Cessna-BirdDog - $4.95
The Cessna L-19/O-1 Bird Dog is a liaison and observation aircraft. It was the first all metal fixed wing aircraft ordered for and by the United States Army since becoming its own branch of service, U.S. Air Force. The Bird Dog had a lengthy career in the U.S. military as well as in other countries. This model is also available as a large collection of 12 versions as of 9/09.
General Eisenhower's Personal Cessna L-19 Birddog
The Cessna Bird Dog was used extensively in Korea and Vietnam as an observation airplane. Note the five star markings on the nose. This little model is of the Bird Dog that Ike used to keep his campaign promise to inspect Korea.
The Cessna L-19 Bird Dog was the most popular light aircraft used by the US Army for liaison and observation in the postwar period. More than 3,500 machines left the assembly lines from the end of 1950 and remained in service until the late 1970s, taking part in the Korean War and Vietnamese War.
This webpage is for the single Cessna Bird Dog, the Cessna Bird Dog Collection which has 12 different versions as of December, 09
Click HERE to get to the Cessna Bird Dog Collection model offer (the pages will be similar)
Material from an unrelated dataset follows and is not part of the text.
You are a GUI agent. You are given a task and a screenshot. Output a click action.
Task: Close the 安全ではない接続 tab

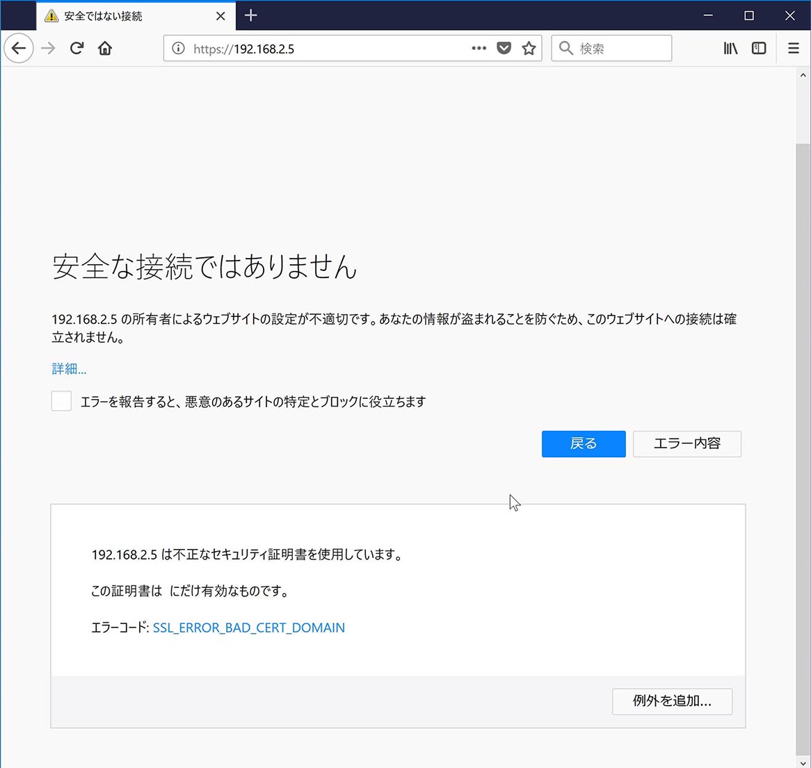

Thanks so much for the O1E. Back in '67 I occasionally was a back-seat bombardier out of Khe Sanh. A certain Air Force LTC (who shall remain classified) and I (who was US Army Green Beret) would fly out over the boonies and drop mason jars with grenades in them over selected sites on the Ho Chi Minh Trail. The Colonel would shoot rockets & I would drop bottles. One time we got a secondary explosion that sent a mushroom cloud up to about 4,000 feet. We always debated, over libations, whether it was his rocket or my bottle that caused the big blast. I regrettably had to concede to his rockets. Anyway, for a while we were a scourge along the Ho Chi Minh Trail....Dave D
Nice Birddog, but one small error. All the FAC machines, the 0-1, 0-2, OV-10 were painted white all over, as white as this page. That way we could see them easily against the green jungle. The only ones that were not white were the Fireflies, which were actually Sandy's, A-1E's, and they as well as all the Fast FACS were the standard paint for the particular aircraft, such as the Navy and Marines were gray, and the AF were camouflage.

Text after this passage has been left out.